If you are interested to know more about the implementation part of this technique I would recommend the following reading :
- https://lengjibo.github.io/token/
- https://posts.specterops.io/understanding-and-defending-against-access-token-theft-finding-alternatives-to-winlogon-exe-80696c8a73b (covers also some detection aspects)
- Enable SeDebugPrivilege (needed for Step 2 and require high integrity)
- Obtain a handle to a process running as System via OpenProcess (victim)
- Obtain Token handle of the System process via OpenProcessToken
- Duplicate stolen token via ImpersonateLoggedOnUser and DuplicateTokenEx
- Create a SYSTEM child process with the token duplicate via CreateProcessWithTokenW
For step 2 (critical step) usually the source process (Malware) will be running as High integrity and won't be able to obtain Full access rights to all System processes (i.e. PPL).

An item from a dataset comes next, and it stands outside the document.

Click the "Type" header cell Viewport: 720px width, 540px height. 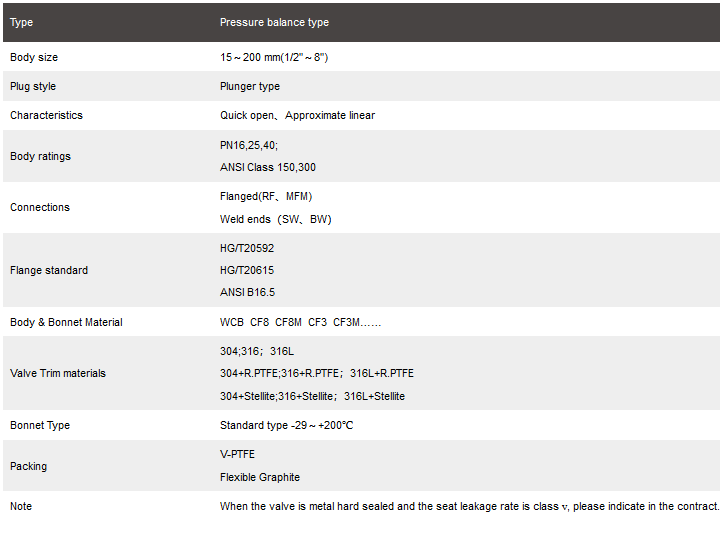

The minimum needed Access rights are enough to obtain a valid access handle that allow to proceed to step 3:
0x1400 - PROCESS_QUERY_INFORMATION : High to System, fails on PPL protected processes such as the following:
0x1000 - PROCESS_QUERY_LIMITED_INFORMATION (High to system, works on PPL protected processes)
Also something worth noting is that winlogon.exe is one of the most targeted processes (not PPL and runs as system).
Detection:
For detection there are some opportunities such as the one described in this blog using custom SACLs to audit a list of selected processes object access via event 4656 (very noisy, often not logged in prod and captures step 2 only) or baselining processes enabling the SeDebugPrivlege using event 4703 (captures step 1 only).

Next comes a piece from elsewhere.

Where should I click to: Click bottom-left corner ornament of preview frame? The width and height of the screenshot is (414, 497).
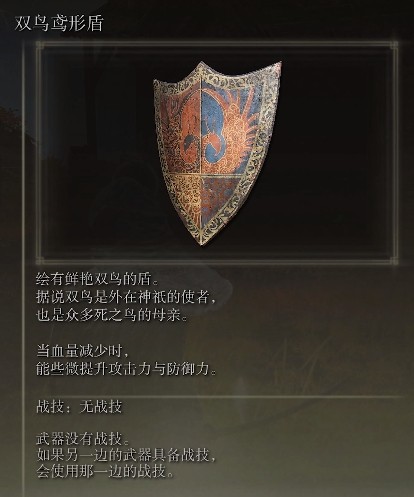coord(40,260)
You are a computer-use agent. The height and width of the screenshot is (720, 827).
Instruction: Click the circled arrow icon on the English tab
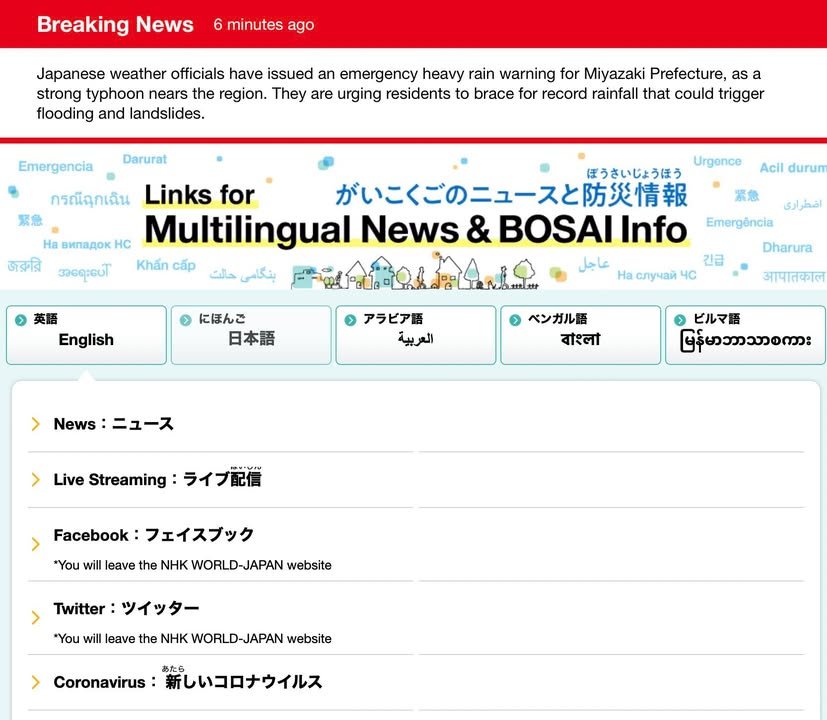point(21,320)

In this post we will be using Sysmon v.13.30 that added recently some cool enrichment (SourceUser, TargetUser for process Access events and ParentUser for process creation events) and that we can play with to create a more resilient detection. Before going to the detection logic let's breakdown the key steps/artifacts:
Step 1 - Windows security 4703
Step 2 - Sysmon Process Access - 10 (Target is a System process and source is not)
Step 3 and 4 - No Events
Step 5 - System Process Creation
From the above events we can create a correlation (using Elastic EQL) to link artifact from Step2 and Step 5 :
- Process Access event from Process A running as normal user to Process B running as SYSTEM (Sysmon 13.30 - Source User and Target User)
- Process A running as normal user (Sysmon 13.30 ParentUser) spawns a child process running as SYSTEM.
Testing our detection logic
Same logic triggers on malwares such as Glupteba and Zenpack implementation:
For Sysmon config I would recommend to limit it to commonly targeted System processes like winlogon.exe, lsass.exe and TrustedInstaller.exe if you want to limit sysmon 10 eventing volume.